(Records supplied)
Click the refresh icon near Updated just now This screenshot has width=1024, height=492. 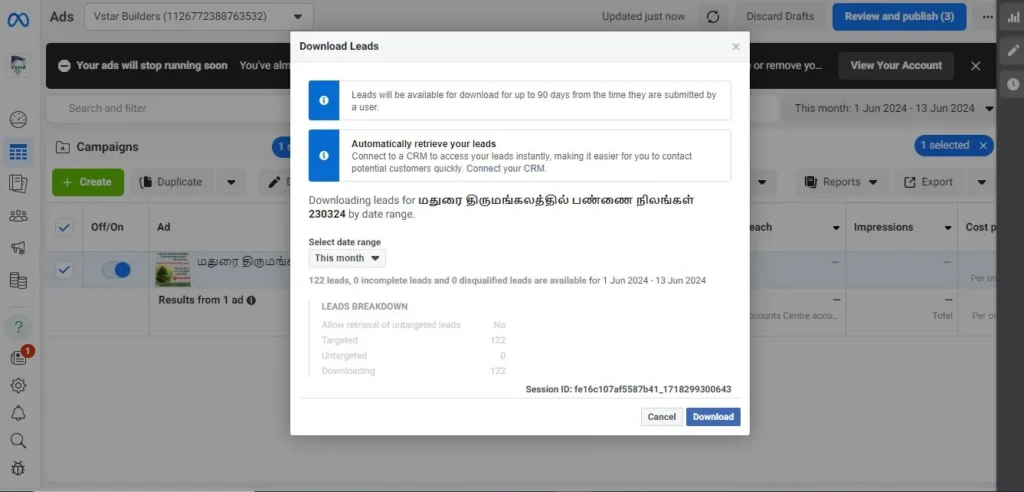(x=712, y=17)
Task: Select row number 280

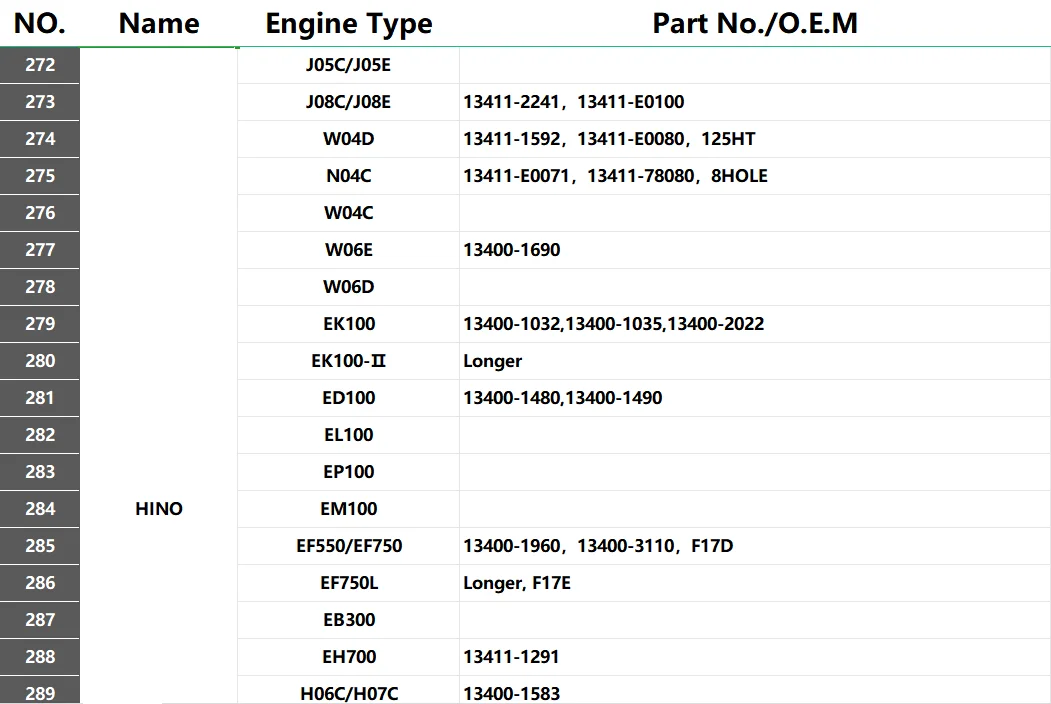Action: pos(40,361)
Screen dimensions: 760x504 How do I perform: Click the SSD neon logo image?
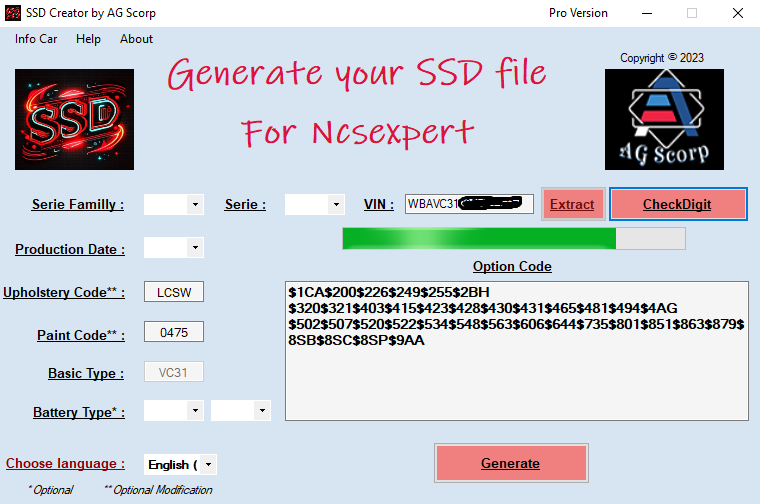[x=74, y=119]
(End Records supplied)
» Problem to solve:
Your task is to print exactly the lines from the one containing "Screen dimensions: 760x504" through the final line of the records above, with no pictures and nothing more.

» Answer to this task:
Screen dimensions: 760x504 How do I perform: Click the SSD neon logo image?
[x=74, y=119]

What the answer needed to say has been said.